-- WORK TO COMPLETE --
Below are entries. Pull out all lines containing "changes".

-- INPUT DATA --
* * *
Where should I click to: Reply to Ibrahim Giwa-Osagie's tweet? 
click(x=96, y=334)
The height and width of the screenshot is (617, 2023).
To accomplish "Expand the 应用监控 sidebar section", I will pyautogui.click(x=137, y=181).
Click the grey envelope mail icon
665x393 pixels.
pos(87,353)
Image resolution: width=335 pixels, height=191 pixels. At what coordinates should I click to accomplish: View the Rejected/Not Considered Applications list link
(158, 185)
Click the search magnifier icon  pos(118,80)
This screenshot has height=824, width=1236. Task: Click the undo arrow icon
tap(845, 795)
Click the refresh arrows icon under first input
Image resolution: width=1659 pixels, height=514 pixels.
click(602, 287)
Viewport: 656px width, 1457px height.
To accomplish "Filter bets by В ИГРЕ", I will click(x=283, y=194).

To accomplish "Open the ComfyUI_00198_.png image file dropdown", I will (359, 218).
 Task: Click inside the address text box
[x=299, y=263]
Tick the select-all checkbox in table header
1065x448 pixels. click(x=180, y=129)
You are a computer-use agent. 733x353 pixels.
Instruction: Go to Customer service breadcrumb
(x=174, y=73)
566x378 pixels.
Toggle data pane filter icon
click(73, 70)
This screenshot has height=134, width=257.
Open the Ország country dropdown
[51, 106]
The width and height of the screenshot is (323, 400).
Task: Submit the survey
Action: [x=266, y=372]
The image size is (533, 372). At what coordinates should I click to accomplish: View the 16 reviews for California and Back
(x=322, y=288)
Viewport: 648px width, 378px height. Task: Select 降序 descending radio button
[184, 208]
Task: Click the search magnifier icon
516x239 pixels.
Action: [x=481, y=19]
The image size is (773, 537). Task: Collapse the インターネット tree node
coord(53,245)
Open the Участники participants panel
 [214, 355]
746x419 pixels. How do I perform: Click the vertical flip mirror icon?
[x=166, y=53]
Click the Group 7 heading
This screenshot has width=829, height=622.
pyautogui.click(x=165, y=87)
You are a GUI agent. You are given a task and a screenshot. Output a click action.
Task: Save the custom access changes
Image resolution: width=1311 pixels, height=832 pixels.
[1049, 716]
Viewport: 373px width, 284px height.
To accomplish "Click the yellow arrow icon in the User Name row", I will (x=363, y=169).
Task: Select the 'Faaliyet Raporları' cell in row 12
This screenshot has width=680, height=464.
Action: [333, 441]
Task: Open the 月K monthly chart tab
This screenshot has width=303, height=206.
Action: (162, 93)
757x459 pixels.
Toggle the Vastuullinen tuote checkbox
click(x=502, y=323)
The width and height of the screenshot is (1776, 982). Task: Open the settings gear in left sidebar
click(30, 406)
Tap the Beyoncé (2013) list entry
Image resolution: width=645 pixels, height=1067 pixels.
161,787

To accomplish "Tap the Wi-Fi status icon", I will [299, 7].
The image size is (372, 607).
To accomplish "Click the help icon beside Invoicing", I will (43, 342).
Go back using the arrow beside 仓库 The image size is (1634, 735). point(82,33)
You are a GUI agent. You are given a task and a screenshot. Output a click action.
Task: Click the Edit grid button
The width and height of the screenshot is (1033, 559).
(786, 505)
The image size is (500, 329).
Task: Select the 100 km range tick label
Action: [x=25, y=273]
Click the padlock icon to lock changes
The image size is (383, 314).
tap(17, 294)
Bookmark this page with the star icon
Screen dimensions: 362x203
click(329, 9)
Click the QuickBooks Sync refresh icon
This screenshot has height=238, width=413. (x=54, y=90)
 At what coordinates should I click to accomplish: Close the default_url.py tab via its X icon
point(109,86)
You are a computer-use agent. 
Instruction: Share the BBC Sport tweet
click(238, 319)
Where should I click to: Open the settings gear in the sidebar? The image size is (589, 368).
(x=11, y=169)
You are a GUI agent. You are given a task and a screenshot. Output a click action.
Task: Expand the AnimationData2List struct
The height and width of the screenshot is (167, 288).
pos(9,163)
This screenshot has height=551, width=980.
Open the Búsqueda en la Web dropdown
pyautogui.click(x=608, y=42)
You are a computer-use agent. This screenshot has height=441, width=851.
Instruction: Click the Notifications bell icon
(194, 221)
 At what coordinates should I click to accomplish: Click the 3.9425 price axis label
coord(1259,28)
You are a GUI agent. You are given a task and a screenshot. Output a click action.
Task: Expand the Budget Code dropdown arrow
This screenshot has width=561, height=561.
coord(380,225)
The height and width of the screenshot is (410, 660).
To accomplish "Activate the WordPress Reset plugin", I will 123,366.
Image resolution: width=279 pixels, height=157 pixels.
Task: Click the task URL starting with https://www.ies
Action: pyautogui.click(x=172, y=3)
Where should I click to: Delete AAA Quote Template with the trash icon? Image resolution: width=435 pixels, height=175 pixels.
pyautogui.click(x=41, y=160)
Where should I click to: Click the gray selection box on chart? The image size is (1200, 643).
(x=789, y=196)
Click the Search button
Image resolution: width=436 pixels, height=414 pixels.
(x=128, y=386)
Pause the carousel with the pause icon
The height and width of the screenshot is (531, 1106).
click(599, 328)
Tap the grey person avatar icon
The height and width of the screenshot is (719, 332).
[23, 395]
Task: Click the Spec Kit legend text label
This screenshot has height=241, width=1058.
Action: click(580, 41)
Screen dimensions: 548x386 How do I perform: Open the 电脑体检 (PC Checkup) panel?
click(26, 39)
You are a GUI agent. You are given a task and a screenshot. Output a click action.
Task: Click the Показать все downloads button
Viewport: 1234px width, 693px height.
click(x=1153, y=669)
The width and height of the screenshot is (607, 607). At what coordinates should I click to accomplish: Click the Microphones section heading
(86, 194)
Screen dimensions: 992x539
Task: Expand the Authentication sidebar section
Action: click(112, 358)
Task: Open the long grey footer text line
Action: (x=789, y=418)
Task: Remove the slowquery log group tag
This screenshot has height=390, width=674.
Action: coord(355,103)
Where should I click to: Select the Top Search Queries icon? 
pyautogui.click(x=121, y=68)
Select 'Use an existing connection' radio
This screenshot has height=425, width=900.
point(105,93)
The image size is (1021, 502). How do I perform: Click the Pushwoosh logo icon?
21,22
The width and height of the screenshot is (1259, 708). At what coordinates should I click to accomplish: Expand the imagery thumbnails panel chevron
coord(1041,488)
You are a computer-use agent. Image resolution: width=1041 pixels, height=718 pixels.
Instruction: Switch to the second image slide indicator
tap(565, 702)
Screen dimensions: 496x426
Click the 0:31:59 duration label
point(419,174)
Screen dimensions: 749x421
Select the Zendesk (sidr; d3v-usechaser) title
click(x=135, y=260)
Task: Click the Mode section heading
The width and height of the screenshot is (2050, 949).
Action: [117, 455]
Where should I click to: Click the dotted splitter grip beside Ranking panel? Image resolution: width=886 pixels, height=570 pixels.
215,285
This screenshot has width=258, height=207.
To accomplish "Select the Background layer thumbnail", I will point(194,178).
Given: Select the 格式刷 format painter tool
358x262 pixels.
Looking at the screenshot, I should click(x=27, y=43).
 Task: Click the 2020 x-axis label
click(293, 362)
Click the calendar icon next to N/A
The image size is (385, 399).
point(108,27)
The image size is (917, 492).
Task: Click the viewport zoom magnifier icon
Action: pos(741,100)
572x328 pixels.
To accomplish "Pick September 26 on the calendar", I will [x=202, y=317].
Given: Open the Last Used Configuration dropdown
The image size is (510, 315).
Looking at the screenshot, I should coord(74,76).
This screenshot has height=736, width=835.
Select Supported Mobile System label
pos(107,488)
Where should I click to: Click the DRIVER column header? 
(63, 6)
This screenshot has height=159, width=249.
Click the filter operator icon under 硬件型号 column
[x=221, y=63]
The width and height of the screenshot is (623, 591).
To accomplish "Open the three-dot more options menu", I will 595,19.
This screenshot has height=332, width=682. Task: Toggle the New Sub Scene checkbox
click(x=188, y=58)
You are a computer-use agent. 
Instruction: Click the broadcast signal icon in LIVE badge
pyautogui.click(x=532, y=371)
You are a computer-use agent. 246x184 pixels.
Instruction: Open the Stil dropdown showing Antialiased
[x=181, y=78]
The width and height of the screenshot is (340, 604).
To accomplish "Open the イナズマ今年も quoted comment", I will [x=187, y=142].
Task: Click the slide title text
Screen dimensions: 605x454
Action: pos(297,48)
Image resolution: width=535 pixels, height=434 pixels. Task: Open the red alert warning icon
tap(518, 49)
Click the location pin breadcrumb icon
* * *
-- ANSWER FOR THE TASK --
Task: Save the custom access changes
Click the padlock icon to lock changes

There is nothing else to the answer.